**Objective:** Copy the listing below word for word, starting with its first line and going on through the line containing "click(x=5, y=496)", including both of those lines.

**Given data:**

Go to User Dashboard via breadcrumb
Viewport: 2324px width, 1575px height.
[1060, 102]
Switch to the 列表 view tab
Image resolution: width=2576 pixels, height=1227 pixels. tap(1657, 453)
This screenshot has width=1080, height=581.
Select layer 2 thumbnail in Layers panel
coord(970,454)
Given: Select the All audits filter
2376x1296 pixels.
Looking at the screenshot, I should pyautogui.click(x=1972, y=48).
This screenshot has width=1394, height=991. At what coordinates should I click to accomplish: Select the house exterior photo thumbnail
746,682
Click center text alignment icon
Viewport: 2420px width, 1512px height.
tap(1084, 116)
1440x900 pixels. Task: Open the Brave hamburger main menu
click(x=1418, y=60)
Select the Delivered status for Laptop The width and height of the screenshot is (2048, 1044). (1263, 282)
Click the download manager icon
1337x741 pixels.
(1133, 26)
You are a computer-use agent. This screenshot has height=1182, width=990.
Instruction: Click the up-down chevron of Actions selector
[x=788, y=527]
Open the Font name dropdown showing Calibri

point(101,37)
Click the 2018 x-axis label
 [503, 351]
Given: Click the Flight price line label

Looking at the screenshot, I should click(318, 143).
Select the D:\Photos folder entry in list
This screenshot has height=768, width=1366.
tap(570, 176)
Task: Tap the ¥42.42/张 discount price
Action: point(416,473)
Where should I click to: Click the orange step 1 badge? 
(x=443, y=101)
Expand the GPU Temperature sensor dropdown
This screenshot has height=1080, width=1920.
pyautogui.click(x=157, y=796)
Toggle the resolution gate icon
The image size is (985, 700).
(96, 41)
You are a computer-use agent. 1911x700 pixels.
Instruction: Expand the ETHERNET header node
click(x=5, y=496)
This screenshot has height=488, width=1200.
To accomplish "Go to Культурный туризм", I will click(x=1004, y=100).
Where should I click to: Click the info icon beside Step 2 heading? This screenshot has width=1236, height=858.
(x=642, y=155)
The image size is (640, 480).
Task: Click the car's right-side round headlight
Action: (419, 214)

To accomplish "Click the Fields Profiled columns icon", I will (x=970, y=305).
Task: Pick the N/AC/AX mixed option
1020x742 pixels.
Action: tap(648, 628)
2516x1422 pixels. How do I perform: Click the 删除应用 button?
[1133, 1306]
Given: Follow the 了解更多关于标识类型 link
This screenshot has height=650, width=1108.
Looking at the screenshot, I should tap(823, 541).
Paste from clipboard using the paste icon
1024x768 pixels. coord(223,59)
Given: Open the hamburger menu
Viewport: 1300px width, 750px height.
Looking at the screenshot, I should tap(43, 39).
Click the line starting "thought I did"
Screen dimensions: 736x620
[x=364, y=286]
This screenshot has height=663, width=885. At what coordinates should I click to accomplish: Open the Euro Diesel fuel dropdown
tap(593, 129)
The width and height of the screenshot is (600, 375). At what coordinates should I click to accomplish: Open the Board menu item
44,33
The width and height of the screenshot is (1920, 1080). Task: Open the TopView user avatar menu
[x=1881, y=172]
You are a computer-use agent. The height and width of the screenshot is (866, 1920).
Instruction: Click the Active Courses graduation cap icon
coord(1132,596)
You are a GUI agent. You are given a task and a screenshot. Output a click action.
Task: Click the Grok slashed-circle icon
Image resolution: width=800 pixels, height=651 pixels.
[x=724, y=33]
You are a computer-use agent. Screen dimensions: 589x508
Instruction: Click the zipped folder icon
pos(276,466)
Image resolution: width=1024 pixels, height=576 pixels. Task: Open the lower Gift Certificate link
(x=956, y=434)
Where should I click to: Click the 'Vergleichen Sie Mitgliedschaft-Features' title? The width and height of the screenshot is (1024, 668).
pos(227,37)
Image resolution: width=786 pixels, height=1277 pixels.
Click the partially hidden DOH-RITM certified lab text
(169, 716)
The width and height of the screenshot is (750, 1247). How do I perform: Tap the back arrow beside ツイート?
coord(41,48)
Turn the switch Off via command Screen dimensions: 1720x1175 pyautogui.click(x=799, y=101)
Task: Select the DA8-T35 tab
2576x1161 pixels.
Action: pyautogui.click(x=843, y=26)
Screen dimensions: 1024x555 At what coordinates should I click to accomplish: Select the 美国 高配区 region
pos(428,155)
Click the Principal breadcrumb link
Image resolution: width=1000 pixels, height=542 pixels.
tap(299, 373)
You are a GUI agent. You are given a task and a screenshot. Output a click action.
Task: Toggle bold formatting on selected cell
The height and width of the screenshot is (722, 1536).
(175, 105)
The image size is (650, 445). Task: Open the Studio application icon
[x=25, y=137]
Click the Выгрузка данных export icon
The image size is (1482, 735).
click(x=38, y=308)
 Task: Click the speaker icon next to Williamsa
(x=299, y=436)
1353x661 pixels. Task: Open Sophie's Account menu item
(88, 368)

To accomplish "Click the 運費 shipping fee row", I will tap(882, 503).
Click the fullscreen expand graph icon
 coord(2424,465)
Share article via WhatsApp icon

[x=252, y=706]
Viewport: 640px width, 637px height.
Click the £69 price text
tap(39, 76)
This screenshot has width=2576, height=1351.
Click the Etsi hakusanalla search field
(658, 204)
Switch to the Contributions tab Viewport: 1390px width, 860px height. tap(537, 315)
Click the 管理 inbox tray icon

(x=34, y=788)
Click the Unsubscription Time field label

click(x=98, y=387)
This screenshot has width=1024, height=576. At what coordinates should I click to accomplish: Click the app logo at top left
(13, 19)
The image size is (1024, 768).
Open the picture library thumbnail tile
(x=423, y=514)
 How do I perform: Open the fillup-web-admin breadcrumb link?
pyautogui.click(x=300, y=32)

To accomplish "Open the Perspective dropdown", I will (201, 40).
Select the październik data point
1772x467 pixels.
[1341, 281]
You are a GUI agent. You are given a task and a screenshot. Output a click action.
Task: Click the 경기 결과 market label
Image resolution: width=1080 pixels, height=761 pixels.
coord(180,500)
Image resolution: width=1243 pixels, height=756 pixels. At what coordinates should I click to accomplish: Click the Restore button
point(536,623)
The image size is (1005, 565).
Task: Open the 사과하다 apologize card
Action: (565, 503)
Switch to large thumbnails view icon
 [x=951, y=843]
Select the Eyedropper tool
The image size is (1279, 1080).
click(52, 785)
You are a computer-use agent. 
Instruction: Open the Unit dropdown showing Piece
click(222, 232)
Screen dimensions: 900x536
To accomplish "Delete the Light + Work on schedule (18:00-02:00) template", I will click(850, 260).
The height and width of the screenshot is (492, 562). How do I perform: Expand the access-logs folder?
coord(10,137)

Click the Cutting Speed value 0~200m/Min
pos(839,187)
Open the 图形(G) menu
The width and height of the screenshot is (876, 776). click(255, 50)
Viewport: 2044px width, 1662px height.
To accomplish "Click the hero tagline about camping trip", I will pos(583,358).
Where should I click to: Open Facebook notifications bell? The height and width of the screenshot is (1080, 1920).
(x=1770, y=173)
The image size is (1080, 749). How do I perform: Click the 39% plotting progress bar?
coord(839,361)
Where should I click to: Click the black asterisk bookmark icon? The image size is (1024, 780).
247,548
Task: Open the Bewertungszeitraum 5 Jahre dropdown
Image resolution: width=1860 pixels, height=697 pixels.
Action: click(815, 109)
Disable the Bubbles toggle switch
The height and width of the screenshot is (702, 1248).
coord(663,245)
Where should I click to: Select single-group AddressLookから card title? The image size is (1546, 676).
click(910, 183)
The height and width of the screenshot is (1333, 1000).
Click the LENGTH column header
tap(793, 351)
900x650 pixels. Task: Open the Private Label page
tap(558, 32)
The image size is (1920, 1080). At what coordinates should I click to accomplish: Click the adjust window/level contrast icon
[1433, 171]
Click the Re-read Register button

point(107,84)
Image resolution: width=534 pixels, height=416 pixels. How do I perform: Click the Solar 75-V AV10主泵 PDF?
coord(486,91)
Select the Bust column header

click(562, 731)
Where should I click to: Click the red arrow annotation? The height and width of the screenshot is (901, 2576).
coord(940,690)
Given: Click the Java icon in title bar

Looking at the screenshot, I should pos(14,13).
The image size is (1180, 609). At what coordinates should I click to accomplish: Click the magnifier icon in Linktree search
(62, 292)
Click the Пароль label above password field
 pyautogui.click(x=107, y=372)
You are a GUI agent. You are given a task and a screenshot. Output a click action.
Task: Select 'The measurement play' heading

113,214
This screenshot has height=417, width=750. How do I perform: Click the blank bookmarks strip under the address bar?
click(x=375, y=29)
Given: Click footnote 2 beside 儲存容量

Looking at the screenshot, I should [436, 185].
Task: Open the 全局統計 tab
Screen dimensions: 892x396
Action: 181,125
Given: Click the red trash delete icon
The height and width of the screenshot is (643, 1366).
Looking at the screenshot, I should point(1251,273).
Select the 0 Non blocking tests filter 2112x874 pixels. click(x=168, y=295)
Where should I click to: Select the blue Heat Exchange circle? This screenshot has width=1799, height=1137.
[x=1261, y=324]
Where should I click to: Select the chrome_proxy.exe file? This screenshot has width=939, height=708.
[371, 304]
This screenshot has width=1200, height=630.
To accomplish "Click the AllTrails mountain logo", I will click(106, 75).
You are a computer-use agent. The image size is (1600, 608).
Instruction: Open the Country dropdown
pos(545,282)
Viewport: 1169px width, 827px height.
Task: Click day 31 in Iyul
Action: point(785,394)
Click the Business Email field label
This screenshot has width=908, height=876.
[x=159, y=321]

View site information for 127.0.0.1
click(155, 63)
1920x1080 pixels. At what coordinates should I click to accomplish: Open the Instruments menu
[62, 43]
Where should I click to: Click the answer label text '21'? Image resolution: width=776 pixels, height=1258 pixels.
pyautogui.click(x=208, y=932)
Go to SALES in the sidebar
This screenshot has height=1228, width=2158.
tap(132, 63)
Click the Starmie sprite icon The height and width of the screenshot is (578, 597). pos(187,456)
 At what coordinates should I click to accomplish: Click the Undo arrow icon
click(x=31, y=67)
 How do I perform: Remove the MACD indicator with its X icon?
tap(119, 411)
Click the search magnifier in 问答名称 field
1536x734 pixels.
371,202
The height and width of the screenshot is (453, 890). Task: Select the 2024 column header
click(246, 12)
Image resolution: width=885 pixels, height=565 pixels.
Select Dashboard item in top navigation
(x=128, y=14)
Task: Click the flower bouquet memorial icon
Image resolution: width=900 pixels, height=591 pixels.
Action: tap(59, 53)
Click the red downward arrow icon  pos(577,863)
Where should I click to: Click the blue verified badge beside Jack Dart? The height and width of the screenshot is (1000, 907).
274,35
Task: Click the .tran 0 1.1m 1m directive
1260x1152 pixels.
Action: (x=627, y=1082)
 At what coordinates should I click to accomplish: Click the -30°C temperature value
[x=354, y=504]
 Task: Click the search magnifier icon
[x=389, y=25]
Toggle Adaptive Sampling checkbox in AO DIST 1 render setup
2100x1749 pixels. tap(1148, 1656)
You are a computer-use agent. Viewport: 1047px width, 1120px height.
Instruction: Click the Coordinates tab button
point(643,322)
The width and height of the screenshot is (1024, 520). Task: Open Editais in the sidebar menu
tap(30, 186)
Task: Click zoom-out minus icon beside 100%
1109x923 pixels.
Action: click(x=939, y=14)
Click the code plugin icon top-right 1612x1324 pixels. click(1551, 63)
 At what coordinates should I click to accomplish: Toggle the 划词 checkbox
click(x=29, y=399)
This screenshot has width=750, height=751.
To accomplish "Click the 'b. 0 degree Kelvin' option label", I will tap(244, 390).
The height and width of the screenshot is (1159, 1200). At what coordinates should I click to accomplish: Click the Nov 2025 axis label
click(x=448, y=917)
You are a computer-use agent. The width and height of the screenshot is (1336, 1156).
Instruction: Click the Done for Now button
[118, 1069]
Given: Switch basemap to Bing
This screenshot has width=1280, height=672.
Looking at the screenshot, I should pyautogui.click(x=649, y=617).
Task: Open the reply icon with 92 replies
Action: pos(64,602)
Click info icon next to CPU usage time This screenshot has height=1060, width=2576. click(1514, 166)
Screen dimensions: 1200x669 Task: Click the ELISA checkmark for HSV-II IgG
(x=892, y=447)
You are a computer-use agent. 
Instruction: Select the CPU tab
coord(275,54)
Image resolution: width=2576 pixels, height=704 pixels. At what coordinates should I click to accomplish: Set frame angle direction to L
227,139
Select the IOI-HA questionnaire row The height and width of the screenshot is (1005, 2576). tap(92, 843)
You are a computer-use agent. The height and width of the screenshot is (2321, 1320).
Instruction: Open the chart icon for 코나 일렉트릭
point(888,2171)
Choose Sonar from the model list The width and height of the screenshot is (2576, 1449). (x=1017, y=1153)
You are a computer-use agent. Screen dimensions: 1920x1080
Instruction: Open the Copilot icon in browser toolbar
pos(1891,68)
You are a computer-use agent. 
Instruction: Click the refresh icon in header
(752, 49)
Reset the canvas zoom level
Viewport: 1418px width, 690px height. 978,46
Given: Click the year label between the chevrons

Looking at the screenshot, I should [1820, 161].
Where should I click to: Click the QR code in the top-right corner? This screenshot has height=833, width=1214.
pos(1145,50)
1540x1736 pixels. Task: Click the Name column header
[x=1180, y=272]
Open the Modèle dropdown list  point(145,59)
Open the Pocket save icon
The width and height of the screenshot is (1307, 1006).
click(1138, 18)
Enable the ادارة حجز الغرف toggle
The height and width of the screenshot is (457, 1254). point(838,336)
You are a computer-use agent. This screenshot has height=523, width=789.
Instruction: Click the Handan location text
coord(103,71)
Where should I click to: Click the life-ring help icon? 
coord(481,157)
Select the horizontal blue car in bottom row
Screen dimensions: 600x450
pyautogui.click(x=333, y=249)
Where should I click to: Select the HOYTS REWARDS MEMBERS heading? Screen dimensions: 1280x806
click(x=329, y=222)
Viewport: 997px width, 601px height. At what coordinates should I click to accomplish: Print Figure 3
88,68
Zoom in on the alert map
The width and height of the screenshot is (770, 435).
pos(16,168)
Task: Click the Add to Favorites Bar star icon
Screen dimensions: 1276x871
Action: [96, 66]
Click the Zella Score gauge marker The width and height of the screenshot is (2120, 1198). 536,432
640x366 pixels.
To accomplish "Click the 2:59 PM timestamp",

**Exercise answer:**
Go to User Dashboard via breadcrumb
Viewport: 2324px width, 1575px height.
[1060, 102]
Switch to the 列表 view tab
Image resolution: width=2576 pixels, height=1227 pixels. tap(1657, 453)
This screenshot has width=1080, height=581.
Select layer 2 thumbnail in Layers panel
coord(970,454)
Given: Select the All audits filter
2376x1296 pixels.
Looking at the screenshot, I should pyautogui.click(x=1972, y=48).
This screenshot has width=1394, height=991. At what coordinates should I click to accomplish: Select the house exterior photo thumbnail
746,682
Click center text alignment icon
Viewport: 2420px width, 1512px height.
tap(1084, 116)
1440x900 pixels. Task: Open the Brave hamburger main menu
click(x=1418, y=60)
Select the Delivered status for Laptop The width and height of the screenshot is (2048, 1044). (1263, 282)
Click the download manager icon
1337x741 pixels.
(1133, 26)
You are a computer-use agent. This screenshot has height=1182, width=990.
Instruction: Click the up-down chevron of Actions selector
[x=788, y=527]
Open the Font name dropdown showing Calibri

point(101,37)
Click the 2018 x-axis label
 [503, 351]
Given: Click the Flight price line label

Looking at the screenshot, I should click(318, 143).
Select the D:\Photos folder entry in list
This screenshot has height=768, width=1366.
tap(570, 176)
Task: Tap the ¥42.42/张 discount price
Action: point(416,473)
Where should I click to: Click the orange step 1 badge? 
(x=443, y=101)
Expand the GPU Temperature sensor dropdown
This screenshot has height=1080, width=1920.
pyautogui.click(x=157, y=796)
Toggle the resolution gate icon
The image size is (985, 700).
(96, 41)
You are a computer-use agent. 1911x700 pixels.
Instruction: Expand the ETHERNET header node
click(x=5, y=496)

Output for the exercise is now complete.